--- DATA SUPPLIED ---
++++++

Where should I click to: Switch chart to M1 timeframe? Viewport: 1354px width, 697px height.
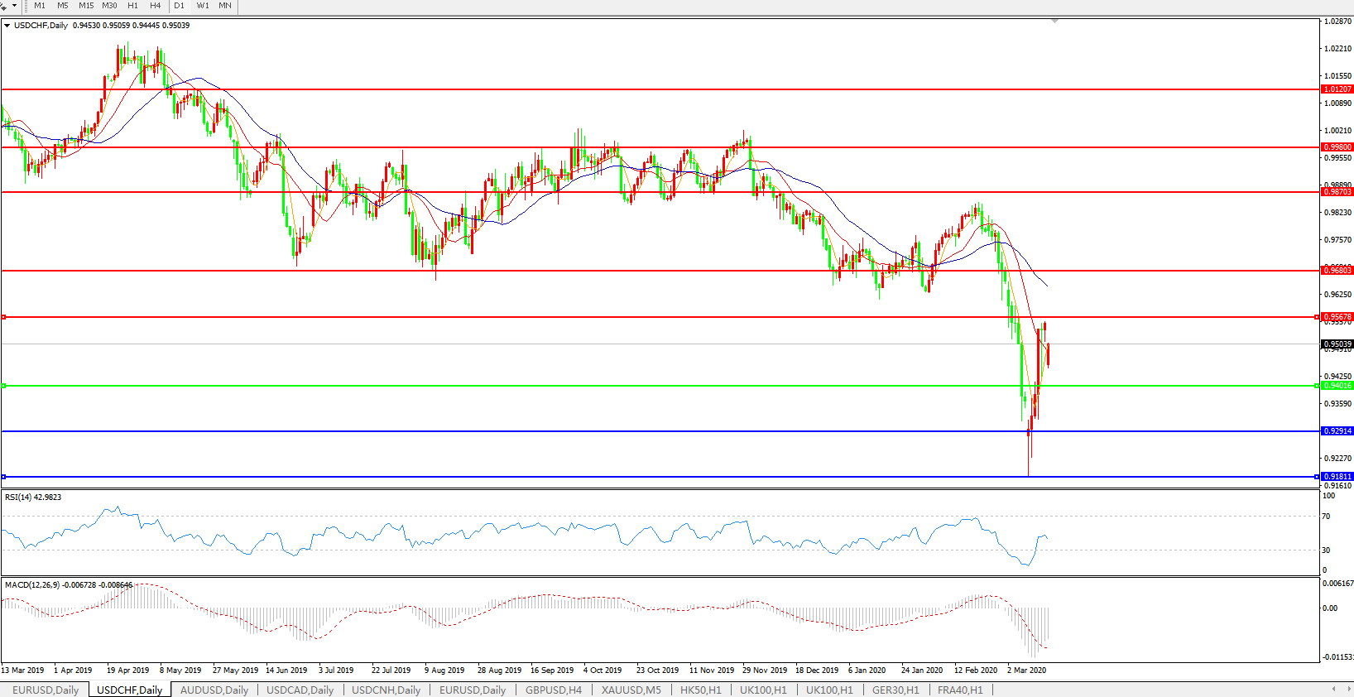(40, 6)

++++++

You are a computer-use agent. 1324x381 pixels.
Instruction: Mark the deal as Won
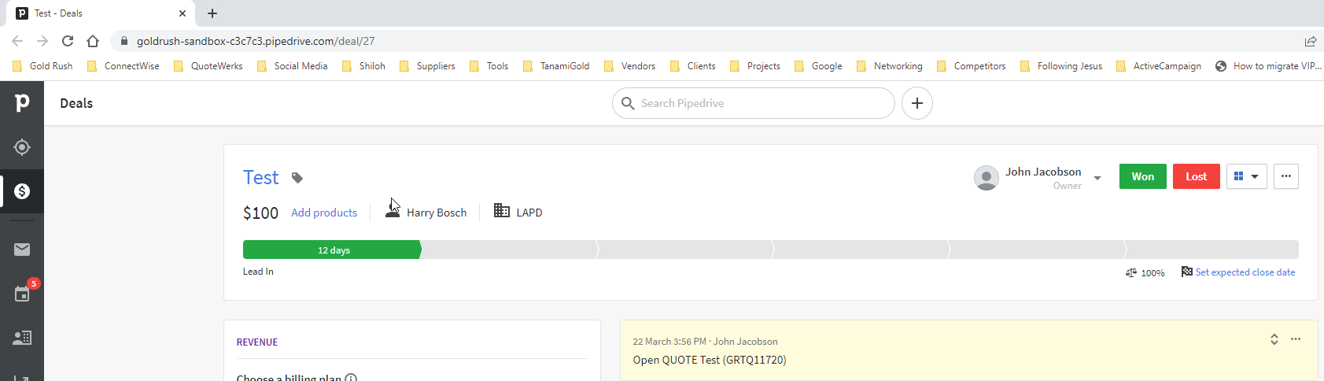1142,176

++++++

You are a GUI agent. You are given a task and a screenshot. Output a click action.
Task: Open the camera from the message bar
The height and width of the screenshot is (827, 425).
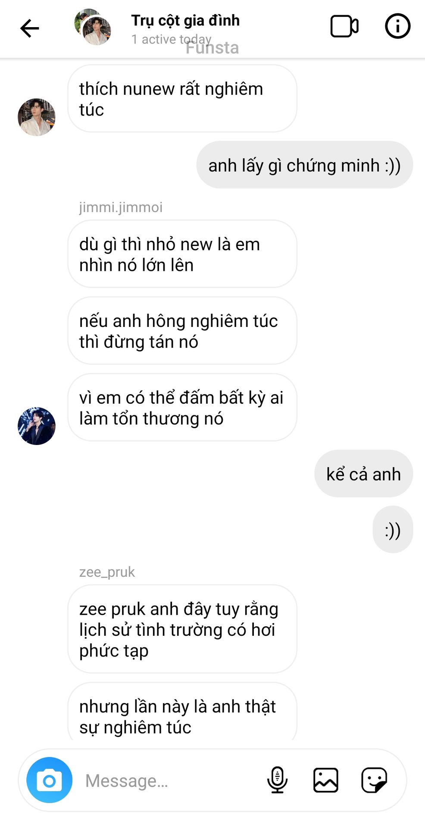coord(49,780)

++++++

--- WORK TO COMPLETE ---
Show the lines from the data above that contain the string "agent".

--- OUTPUT FOR THIS TASK ---
You are a computer-use agent. 1324x381 pixels.
You are a GUI agent. You are given a task and a screenshot. Output a click action.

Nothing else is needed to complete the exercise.